Today's Helsingin Sanomat takes an in-depth look at how a bill before Parliament is likely to expand operations by the Finnish Security Intelligence Service Supo.
In a nutshell, the paper says that it will mean, "more money, more duties, more civilian personnel".
Foreign intelligent gathering will be Supo's next "big step", if Parliament passes the bill, Helsingin Sanomat writes.
Current legislation restricts the Service's operations to Finnish soil. "Finland would have needed foreign intelligence gathering, for example, for getting intelligence from the region of the Syrian conflict," Supo chief Antti Pelttari told the paper.
Pointing to a recent recruitment ad for IT specialists, it notes that Supo, primary staffed by police, is already hiring more civilians than new officers. Government figures show that a full 70% of new hires are civilians.
This is because expanded powers will bring new fields of operation. Supo's main work will no longer be the investigation of crimes, rather intelligence gathering, analysis and reporting. This requires civilian personnel with the right academic training and knowhow.
These changes also mean more money. Since 2014 Supo's budget has grown annually by 10%-20% to approximately 42 million euros for the current fiscal year. New legislation is expected to boost this to over 50 million a year, nearly three times what it was in 2011.
Supo's character has changed and is continuing to change.
"Nowadays we are security police and are transforming more into a security service, and then an intelligence service. This is the Finnish model," Pelttari explained.
The Finnish Security Intelligence Service will continue to be known as "Supo" in Finnish, but a change is being considered in its English-language name. "In the future we will be the Finnish Security and Intelligence Service. This would be more logical," said Supo chief Antti Pelttari. The "and" may be added to stress the agency's intelligence gathering role.
Trade war poison
Late last week, senior Finnish politicians cautioned that a US plan to impose tariffs on steel and aluminium could start a trade war and slow down global economic growth.
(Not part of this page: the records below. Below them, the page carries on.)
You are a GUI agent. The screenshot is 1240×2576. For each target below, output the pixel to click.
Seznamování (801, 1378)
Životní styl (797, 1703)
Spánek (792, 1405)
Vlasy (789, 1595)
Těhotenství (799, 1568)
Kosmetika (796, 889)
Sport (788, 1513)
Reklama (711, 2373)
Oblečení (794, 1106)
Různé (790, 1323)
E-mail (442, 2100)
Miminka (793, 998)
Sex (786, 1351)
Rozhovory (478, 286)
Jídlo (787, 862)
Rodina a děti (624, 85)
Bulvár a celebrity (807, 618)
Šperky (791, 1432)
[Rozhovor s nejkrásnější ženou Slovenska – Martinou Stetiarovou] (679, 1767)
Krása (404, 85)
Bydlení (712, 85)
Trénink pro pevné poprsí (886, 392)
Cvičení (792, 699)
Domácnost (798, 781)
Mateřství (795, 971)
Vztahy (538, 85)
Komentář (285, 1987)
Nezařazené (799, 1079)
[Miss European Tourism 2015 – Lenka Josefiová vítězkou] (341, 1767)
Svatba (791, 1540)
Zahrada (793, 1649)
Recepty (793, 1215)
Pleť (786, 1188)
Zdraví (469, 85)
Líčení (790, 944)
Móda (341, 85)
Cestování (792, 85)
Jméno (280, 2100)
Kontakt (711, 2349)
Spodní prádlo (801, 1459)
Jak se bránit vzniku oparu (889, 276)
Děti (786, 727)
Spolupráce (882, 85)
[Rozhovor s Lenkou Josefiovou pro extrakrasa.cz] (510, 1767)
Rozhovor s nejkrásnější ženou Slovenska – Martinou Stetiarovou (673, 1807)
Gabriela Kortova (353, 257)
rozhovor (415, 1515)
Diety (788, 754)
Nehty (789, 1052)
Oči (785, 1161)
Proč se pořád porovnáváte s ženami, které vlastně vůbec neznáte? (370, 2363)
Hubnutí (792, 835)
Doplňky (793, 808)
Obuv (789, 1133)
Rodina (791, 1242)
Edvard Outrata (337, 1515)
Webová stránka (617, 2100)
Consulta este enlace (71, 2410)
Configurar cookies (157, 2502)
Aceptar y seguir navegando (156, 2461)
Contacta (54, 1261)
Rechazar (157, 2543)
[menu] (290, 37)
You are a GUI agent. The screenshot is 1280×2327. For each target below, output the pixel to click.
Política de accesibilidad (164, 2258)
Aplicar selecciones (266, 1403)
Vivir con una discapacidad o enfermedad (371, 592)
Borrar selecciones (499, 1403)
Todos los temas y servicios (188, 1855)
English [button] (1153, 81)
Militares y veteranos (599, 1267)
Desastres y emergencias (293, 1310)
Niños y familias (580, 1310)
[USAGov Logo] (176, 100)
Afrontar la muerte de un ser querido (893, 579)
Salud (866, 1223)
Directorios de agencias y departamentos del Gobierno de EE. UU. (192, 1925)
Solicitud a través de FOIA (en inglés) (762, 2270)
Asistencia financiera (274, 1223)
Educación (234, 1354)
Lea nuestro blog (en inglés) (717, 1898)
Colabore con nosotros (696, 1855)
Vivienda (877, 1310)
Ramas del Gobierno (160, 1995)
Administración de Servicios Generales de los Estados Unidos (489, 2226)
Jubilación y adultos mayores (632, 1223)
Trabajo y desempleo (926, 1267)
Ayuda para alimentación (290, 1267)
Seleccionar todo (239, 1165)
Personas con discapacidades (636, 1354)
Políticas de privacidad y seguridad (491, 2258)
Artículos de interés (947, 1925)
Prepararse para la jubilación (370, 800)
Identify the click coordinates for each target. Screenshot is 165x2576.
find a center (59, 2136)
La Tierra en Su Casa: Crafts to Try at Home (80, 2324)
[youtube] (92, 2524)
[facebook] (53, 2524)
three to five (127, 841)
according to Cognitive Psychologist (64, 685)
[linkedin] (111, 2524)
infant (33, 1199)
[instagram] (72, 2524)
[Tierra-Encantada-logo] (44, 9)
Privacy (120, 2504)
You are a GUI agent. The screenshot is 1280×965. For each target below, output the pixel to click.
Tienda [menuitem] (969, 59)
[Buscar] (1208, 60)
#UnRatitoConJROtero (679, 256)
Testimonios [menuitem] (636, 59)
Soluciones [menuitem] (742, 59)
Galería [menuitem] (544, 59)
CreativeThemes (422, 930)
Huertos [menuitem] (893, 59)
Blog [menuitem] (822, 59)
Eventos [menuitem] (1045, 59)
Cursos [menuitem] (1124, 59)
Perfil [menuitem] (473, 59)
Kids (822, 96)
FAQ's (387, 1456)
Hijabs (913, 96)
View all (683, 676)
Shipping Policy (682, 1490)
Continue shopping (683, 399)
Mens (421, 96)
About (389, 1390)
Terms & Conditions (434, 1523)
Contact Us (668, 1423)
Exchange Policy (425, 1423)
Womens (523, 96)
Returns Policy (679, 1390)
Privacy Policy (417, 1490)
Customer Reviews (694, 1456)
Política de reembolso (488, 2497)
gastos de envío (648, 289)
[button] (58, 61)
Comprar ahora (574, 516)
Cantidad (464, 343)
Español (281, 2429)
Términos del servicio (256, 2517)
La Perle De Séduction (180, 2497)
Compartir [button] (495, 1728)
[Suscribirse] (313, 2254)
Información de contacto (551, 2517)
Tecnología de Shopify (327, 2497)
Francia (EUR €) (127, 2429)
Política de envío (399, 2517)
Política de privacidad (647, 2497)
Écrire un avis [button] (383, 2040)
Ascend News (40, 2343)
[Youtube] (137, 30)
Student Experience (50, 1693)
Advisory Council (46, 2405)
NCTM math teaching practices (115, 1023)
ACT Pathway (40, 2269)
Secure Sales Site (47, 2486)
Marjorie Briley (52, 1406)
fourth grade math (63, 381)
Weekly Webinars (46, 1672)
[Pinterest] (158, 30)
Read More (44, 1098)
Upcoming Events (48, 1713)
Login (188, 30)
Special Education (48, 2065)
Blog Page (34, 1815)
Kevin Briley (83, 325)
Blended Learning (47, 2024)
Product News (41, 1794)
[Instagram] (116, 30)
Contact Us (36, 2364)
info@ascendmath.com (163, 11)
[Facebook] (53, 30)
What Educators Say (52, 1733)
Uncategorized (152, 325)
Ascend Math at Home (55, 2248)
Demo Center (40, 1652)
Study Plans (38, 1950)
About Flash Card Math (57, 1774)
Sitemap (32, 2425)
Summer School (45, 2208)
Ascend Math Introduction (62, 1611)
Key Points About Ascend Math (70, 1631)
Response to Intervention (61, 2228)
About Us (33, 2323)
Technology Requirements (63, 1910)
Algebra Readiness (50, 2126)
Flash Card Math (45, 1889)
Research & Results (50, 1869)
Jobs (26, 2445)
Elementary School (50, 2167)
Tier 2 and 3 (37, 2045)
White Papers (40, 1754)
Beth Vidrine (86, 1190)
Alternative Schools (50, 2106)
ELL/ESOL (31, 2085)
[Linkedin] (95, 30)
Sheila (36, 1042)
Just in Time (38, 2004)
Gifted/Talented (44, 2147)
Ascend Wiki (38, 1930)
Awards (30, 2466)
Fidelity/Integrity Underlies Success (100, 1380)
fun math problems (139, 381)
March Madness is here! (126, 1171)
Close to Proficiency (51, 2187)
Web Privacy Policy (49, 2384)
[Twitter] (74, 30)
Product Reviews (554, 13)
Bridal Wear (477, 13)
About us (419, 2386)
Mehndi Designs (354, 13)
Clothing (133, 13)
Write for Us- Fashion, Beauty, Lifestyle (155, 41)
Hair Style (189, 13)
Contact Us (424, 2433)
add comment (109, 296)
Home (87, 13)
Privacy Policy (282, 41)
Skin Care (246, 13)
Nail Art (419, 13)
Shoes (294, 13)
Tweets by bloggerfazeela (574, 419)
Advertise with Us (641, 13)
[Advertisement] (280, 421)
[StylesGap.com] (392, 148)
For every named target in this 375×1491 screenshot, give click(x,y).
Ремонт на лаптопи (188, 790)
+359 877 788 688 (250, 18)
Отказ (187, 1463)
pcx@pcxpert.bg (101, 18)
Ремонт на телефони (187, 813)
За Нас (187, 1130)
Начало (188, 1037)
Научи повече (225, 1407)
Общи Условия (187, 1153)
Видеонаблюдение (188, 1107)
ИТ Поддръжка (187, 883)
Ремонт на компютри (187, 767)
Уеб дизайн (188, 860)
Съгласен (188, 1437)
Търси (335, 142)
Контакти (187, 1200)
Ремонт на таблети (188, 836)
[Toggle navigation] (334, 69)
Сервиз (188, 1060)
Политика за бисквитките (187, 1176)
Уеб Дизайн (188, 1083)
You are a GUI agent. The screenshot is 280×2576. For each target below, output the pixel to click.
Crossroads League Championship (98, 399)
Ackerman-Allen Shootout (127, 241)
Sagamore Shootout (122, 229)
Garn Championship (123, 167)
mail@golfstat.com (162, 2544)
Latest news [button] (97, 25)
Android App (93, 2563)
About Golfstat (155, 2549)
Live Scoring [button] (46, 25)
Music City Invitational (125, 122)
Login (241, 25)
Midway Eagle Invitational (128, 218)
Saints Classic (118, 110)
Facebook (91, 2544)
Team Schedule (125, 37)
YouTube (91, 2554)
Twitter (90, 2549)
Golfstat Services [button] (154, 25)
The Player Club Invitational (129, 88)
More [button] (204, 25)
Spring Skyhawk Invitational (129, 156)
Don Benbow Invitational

This morning, Turku’s main daily, Turun Sanomat, was among the papers that carried a syndicated Lännen Media report with more reaction to US President Trump’s tariffs.
Interviewed for the report, the director for industrial policy for the Technology Industries of Finland, Matti Mannonen, explained that Trump's tariffs are likely to make US steel and aluminum more expense and drive prices down in Europe as producers seek alternative markets.
This will benefit European engineering industries and other sectors that use steel, making them more competitive than their American counterparts.
However, according to Mannonen a development like this would be short-lived as tariffs could soon be expanded to cover other goods. A trade war could lead to a situation that would, in Mannonen's words "be poison" for export-dependent Finland.
University strike talks
Tampere's Aamulehti reports that efforts are continuing to avert strikes scheduled to start Wednesday by personnel at Aalto University, the Hanken School of Economics, the University of the Arts Helsinki, the University of Tampere, Tampere University of Technology, and the University of Vaasa.
A comprise proposal was tabled on Monday and the parties to the dispute are to file their acceptance or rejection by 2 PM Tuesday afternoon.
If the actions go ahead, they will start with an overtime ban and a ban on shift replacements as of Wednesday morning.
The University of Helsinki saw a one-day strike last Wednesday.
The Finnish Air Force is marking its 100th anniversary today, Tuesday, and the freesheet Metro reports that, weather permitting, residents of the capital region will be treated to a brief air show this afternoon.
Four planes from the Air Force’s Midnight Hawks aerobatics team will perform flybys over parts of Vantaa, Helsinki and Espoo, first streaking over Helsinki-Vantaa Airport at around 1:40 PM, and flying off Helsinki’s Kaivopusto Park at around 1:50 PM.
The high point of events marking the 100th anniversary of the Air Force will be an air show at Tikkakoski on the 16th and 17th of June.